Object Detection

My previous post introduced two popular algorithms for detecting faces in photographs: Viola-Jones, which relies on machine learning, and MTCNNs, which rely on deep learning. Face detection is a special case of object detection, in which computers detect and identify objects in images. Identifying an object is an image-classification problem, something at which CNNs excel. But finding objects to identify poses a different challenge.

Object detection is challenging because objects aren’t perfectly cropped and aligned as they are in images used for classification tasks. In addition, a scene might contain several objects, in which case each needs to be located before it can be classified. Self-driving cars analyze video frames to identify objects such as cars, traffic lights, and pedestrians. By itself, a CNN trained to do conventional image classification using carefully prepared training images is powerless to help.


Object detection has grown in speed and accuracy in recent years, and state-of-the-art methods rely on deep learning. In particular, they rely on CNNs. Let’s discuss how CNNs do object detection and identification and try our hand at it using a pretrained object-detection model.
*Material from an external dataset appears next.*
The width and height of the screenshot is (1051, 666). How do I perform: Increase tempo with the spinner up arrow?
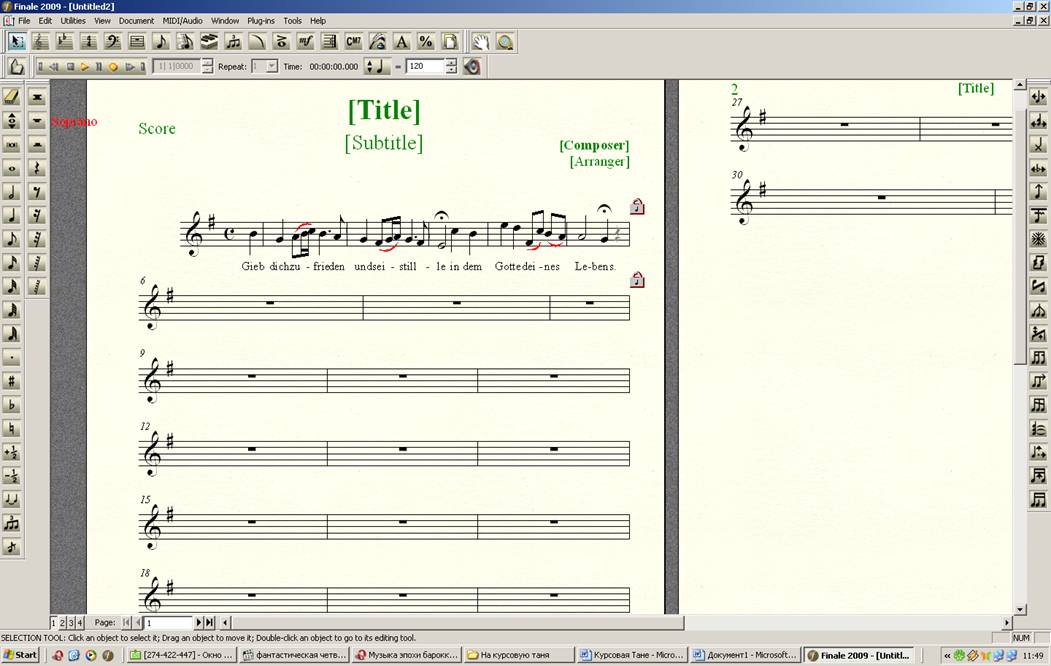(x=451, y=63)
One way to apply deep learning to the task of object detection is to use region-based CNNs, also known as region CNNs or simply R-CNNs. The first R-CNN was introduced in a 2014 paper entitled “Rich feature hierarchies for accurate object detection and semantic segmentation.” The model described in the paper comprises three stages. The first stage scans the image and identifies up to 2,000 bounding boxes representing regions of interest – regions that might contain objects. The second stage is a deep CNN that extracts features from each region of interest. The third is a support-vector machine (SVM) that classifies the features. The output is a collection of bounding boxes with class labels and probabilities. Since each object in the image typically generates multiple overlapping boxes, an algorithm called non-maximum suppression (NMS) filters the output from the SVM and picks the best bounding box for each object detected in the image.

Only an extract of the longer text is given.